◆ DATASET EXTRACT
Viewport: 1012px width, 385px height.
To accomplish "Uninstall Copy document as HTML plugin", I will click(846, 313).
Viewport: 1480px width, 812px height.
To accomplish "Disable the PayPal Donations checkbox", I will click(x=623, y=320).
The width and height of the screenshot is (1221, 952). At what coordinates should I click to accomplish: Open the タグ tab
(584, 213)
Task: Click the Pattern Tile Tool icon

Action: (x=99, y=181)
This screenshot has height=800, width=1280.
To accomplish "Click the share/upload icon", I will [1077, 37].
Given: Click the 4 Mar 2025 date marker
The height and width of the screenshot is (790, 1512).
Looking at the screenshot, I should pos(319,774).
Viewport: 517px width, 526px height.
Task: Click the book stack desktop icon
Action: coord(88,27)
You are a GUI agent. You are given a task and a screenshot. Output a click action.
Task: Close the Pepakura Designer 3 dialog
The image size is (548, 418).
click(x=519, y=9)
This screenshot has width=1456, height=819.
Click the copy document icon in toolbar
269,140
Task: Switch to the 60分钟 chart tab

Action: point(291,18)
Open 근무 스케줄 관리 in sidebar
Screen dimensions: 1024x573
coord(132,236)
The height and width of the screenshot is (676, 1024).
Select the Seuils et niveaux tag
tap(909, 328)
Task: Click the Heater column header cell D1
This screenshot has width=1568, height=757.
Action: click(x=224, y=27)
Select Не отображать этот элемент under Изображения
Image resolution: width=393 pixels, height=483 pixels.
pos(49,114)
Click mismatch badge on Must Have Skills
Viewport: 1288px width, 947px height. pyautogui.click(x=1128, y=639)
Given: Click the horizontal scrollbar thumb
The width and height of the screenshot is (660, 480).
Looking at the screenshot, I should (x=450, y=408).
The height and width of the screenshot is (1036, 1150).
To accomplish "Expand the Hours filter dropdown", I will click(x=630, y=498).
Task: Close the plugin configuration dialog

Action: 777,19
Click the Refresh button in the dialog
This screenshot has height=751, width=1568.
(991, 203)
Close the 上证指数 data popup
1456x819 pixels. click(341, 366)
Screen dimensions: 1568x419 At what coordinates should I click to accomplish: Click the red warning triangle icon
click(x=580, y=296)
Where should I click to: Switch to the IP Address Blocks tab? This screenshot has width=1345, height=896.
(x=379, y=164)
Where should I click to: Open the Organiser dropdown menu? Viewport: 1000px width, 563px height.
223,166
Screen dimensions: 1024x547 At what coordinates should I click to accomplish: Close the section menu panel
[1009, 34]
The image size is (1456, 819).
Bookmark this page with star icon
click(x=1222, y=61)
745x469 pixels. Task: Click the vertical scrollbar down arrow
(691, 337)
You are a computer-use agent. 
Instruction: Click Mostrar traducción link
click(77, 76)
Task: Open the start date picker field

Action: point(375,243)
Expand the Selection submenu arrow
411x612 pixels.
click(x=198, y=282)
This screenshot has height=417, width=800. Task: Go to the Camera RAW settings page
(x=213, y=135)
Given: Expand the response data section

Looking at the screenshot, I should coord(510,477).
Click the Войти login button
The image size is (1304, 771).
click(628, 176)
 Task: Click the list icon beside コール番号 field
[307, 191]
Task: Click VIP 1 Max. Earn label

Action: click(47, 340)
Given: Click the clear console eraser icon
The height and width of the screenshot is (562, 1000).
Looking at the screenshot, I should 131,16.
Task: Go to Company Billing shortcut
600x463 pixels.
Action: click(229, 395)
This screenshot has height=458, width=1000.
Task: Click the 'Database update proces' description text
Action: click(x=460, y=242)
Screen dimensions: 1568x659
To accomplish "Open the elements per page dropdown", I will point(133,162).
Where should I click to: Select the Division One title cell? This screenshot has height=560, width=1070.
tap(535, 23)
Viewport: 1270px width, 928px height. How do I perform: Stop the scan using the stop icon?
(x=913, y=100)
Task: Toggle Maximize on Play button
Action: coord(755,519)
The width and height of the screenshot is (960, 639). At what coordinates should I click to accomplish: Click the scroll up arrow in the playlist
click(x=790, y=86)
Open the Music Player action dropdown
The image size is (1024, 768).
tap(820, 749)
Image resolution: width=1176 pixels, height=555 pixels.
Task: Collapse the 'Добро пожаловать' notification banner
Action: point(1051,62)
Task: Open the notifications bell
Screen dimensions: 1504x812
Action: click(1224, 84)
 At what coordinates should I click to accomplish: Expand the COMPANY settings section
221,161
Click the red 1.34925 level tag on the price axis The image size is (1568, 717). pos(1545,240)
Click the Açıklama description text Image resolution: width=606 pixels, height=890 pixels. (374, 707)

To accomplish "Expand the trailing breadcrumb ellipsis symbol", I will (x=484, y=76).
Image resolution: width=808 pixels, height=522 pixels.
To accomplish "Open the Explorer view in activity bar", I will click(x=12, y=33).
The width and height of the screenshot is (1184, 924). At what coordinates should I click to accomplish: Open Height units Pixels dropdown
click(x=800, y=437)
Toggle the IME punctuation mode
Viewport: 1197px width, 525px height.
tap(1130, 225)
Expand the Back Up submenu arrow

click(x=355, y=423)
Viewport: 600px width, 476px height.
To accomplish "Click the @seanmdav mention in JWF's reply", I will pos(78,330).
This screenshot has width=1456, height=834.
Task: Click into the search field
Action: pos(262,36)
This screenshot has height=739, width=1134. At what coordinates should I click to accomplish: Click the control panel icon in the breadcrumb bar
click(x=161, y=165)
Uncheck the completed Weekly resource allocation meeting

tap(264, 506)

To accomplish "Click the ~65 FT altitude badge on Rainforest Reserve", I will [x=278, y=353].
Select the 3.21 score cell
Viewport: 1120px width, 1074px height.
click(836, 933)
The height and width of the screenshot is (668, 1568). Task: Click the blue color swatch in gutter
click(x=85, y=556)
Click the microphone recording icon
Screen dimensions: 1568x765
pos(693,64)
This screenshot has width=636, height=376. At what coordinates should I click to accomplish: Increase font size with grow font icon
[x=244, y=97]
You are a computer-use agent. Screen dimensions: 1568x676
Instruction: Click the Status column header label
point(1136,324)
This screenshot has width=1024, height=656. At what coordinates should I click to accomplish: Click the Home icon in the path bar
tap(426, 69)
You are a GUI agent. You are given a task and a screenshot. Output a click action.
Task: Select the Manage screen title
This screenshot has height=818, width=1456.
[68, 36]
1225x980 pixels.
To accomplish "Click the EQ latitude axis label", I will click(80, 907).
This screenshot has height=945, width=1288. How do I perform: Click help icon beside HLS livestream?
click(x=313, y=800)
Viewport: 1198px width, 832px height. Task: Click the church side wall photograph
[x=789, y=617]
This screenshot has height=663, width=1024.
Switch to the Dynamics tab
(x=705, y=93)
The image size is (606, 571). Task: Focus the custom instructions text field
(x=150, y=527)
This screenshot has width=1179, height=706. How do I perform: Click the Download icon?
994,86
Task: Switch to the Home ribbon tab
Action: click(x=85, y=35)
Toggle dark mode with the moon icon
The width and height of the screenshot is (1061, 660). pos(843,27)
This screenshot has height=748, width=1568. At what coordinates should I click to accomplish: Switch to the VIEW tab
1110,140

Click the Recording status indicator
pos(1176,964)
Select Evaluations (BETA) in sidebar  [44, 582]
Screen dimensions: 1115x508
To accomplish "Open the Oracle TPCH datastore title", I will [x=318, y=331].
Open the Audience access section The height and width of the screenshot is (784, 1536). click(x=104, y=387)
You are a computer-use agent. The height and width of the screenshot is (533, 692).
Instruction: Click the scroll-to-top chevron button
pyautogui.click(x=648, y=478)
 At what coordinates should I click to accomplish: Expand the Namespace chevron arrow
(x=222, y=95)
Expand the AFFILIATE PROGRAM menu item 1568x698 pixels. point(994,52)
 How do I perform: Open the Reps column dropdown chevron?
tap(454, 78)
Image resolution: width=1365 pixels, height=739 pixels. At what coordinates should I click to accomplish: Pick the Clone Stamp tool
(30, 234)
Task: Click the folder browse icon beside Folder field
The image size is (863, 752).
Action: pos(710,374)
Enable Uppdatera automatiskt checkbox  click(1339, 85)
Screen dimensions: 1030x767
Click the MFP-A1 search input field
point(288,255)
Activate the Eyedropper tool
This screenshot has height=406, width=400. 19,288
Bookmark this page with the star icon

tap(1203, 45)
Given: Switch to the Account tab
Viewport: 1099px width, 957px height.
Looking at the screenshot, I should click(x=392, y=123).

◆ WHAT THE EXERCISE ASKS
Quote the items word for word, beginning with the line that contains "Where should I click to: Select" and continuing through the line that contains "click(x=790, y=86)".

◆ RESULT BELOW
Where should I click to: Select the Division One title cell? This screenshot has height=560, width=1070.
tap(535, 23)
Viewport: 1270px width, 928px height. How do I perform: Stop the scan using the stop icon?
(x=913, y=100)
Task: Toggle Maximize on Play button
Action: coord(755,519)
The width and height of the screenshot is (960, 639). At what coordinates should I click to accomplish: Click the scroll up arrow in the playlist
click(x=790, y=86)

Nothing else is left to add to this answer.